• [Stated problem]: Reproduce the data between the lines holding "Image resolution: width=1402" and "point(610,260)", inclusive, replacing "pixels" with "px" and leaving everything else unchanged.

• [Data to process]:
—————

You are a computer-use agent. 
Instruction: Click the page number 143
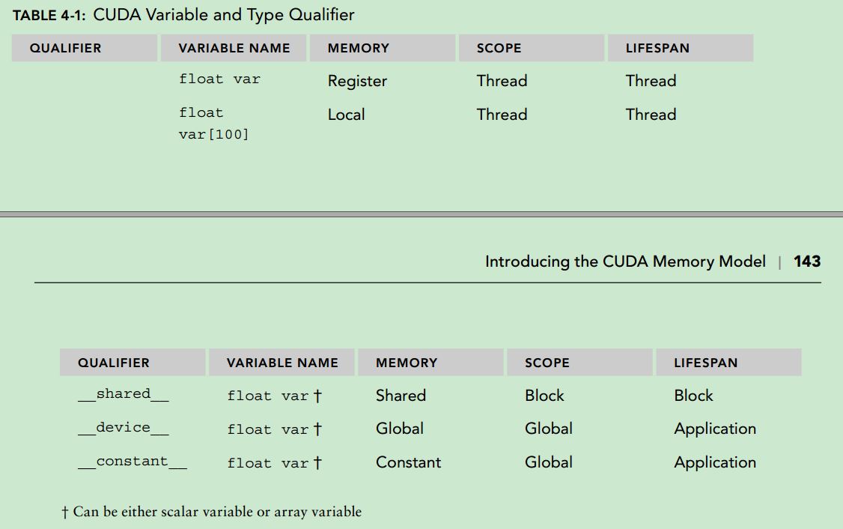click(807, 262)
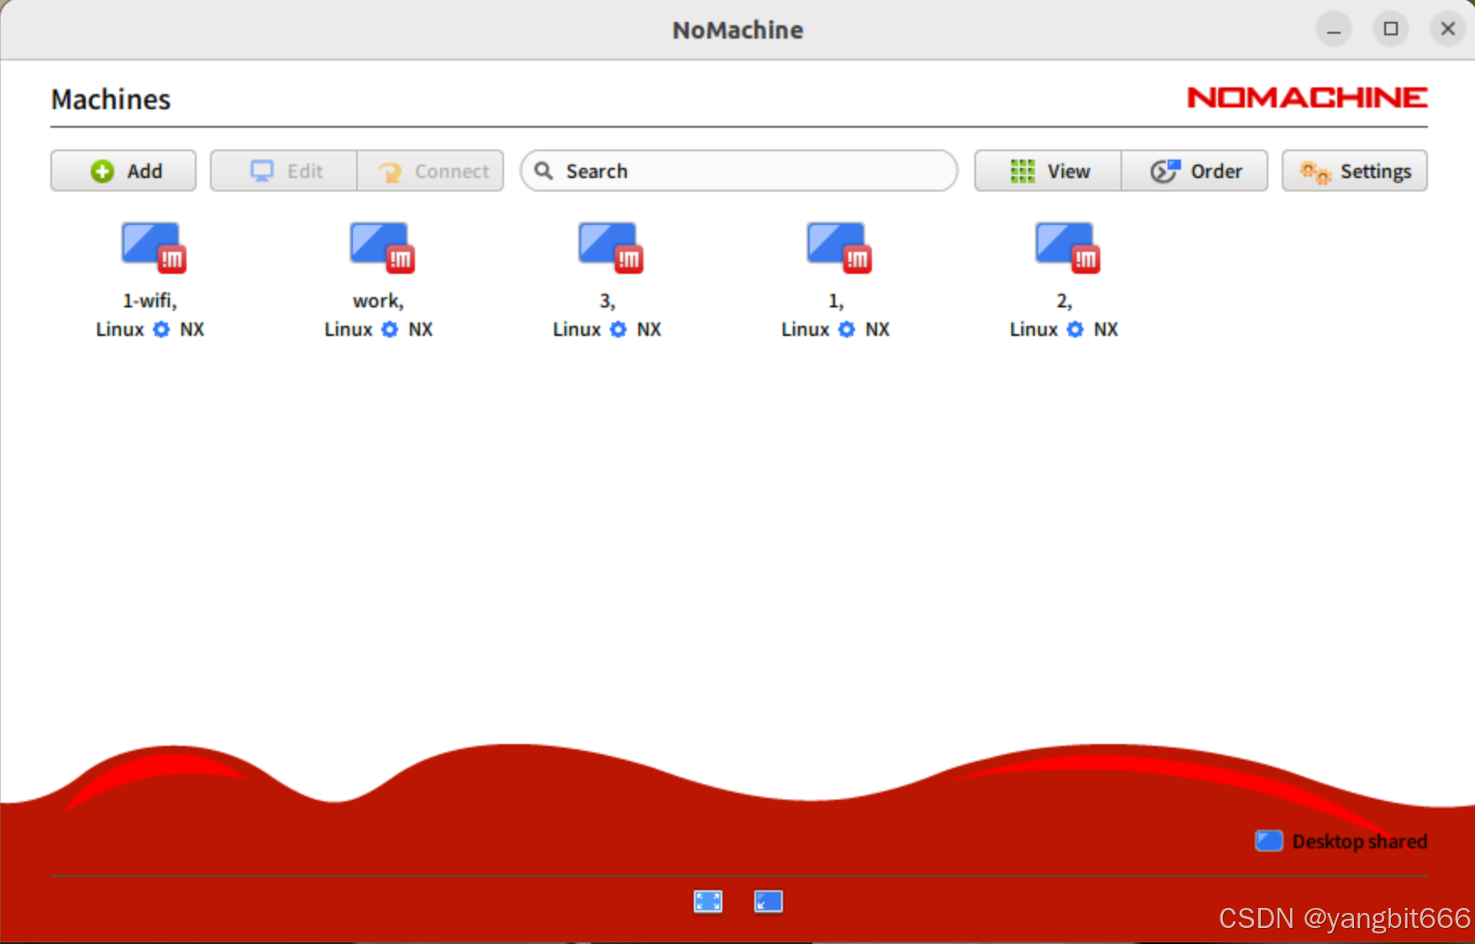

—————

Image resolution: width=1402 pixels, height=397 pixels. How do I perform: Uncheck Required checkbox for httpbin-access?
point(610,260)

—————

• [Reply to the exercise]:
Image resolution: width=1402 px, height=397 px. How do I perform: Uncheck Required checkbox for httpbin-access?
point(610,260)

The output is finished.